Pues sí, señores. Si nada sale mal, esta noche desembarco en la ciudad del viento y duermo arrullado por los grillos y el mar. Un par de semanas de relax en la isla, con cura de desintoxicación incluida: sólo mar, arena, libros y material para escribir en papel (ya apenas recuerdo qué era eso).
Siento dejaros desamparados tanto tiempo. Sois fuertes y sabréis apañároslas sin mí.
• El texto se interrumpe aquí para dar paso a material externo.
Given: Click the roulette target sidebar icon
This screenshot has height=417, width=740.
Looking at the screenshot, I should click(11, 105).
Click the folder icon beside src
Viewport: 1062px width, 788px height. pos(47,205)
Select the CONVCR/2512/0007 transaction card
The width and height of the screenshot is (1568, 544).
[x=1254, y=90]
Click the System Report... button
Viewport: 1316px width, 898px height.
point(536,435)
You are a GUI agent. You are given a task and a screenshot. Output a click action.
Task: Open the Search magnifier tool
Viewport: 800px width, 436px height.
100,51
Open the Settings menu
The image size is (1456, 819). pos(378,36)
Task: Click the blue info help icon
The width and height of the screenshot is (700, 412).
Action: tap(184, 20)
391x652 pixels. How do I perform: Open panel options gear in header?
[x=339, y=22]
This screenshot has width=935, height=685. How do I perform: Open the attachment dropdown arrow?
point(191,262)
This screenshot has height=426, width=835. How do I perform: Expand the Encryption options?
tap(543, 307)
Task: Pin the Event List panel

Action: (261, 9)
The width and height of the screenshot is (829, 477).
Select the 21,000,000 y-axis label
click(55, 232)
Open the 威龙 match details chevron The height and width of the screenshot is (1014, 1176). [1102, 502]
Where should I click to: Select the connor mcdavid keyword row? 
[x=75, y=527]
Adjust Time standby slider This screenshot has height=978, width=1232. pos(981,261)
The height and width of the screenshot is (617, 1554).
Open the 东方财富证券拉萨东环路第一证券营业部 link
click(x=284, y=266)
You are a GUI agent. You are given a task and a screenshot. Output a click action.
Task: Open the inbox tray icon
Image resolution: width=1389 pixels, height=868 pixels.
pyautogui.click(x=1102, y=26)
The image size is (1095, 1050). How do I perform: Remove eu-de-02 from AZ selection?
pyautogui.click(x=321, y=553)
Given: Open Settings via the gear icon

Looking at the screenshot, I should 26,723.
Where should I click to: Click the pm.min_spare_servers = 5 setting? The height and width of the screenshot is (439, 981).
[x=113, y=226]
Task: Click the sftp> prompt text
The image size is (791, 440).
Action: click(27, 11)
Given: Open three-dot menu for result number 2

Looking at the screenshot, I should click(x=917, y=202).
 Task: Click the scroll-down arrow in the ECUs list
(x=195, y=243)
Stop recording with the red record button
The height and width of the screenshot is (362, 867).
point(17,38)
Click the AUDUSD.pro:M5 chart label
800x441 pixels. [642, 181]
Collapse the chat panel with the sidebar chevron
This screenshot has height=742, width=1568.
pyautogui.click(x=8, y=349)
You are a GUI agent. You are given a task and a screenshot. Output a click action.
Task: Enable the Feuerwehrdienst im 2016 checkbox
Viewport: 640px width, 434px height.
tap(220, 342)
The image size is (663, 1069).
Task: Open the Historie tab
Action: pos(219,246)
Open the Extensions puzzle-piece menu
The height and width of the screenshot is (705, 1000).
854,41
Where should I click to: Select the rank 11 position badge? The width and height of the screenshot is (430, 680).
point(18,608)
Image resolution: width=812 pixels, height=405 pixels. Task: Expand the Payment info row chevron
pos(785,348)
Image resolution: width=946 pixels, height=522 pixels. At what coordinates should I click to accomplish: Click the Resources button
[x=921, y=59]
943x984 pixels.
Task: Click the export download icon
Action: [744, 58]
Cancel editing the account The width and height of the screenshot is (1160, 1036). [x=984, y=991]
Os iba a dejar un tocho con recomendaciones veraniegas, pero Telefonica me odia y me ha dejado sin conexión todo el día así que, por ahora, os libráis.
Pasadlo bien.

3 comentarios:

Anónimo dijo...

Pues parece ser que al final acabaste en la ciudad del sol y no en la del viento, que volviste con un moreno que pedía a gritos comprobar tu pasaporte... en fin, chistes de mal gusto aparte -mi debilidad-, espero ansioso tu crónica del FIB. Un abrazo! Juan.

Yo dijo...

No te creas que no lo intento, pero hasta ahora sólo he conseguido una mierda como un piano (de cola). Supongo que no seré capaz de hacer nada mejor, así que acabaré publicándolo.

Yo dijo...

Podrías llegar a pensar que, con tanto tiempo que me estoy tomando, voy a escribir una obra maestra; simplemente, lucho contra la desgana y, una vez puesto a la tarea, contra mi incapacidad para escribir algo de lo que no me avergüence a los cinco minutos de publicarlo. Y tampoco está tan alto el listón.